1) Very good way to show Christianity as another dimension of invisibility, along with "white" per Drabinski, hidden behind "Western." I think we should take that as a clue to uncover other interlocking dimensions of invisibility along with those two. "Western" also stands for "still-invisibly-ableist," "still-invisibly-hetero," "still-invisibly-anthropocentric," and so on. I don't include "still-invisibly-male" as that dimension of unthought default setting mode for philosophy is now becoming visible (to many people at least) thanks to the centuries of work by feminists.
2) When Schliesser notes the racism and genocidal calls of "the others" that you can find when you read outside the "Western" canon, that is to my mind a devastating counter to calls to "diversity." The call has to be to de-colonializing, de-racializing, de-ableizing ... philosophy, not just to broadening our sources. It's to change the way we do philosophy, to bring out the invisible dimensions which serve the social-structure-forming (or at least reinforcing and justifying) as well as epistemic, moral, and aesthetic functions of philosophy.

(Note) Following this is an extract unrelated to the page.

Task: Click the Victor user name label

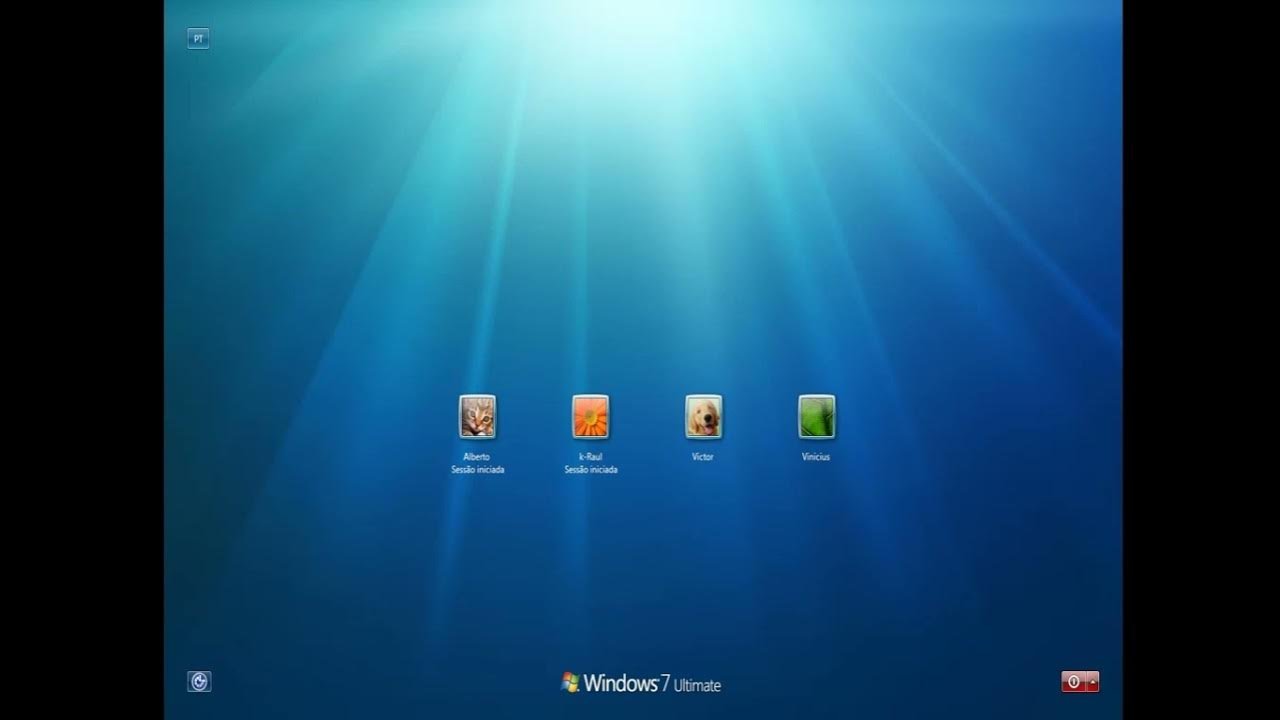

3) The still-invisibly-Christian aspect allowing "Western" to be used as it is didn't become awkward after slavery and colonialism the way it did after Auschwitz, perhaps because of the long term nature and intricate workings of slavery and colonialism meant the entire society, religious organizations and doctrines included, were so permeated by and so involved in the reinforcement and justification of those power relations that can't we see that involvement in the past, let alone see it now in our current society, still structured as it is by the succeeding permutations of the racism and exploitation that were slavery and colonialism. The documentary evidence presented in the case of the Jesuits at Georgetown show just how direct that involvement could be; the real challenges lie in showing the more indirect cases -- as well as continuing to unearth other direct ones.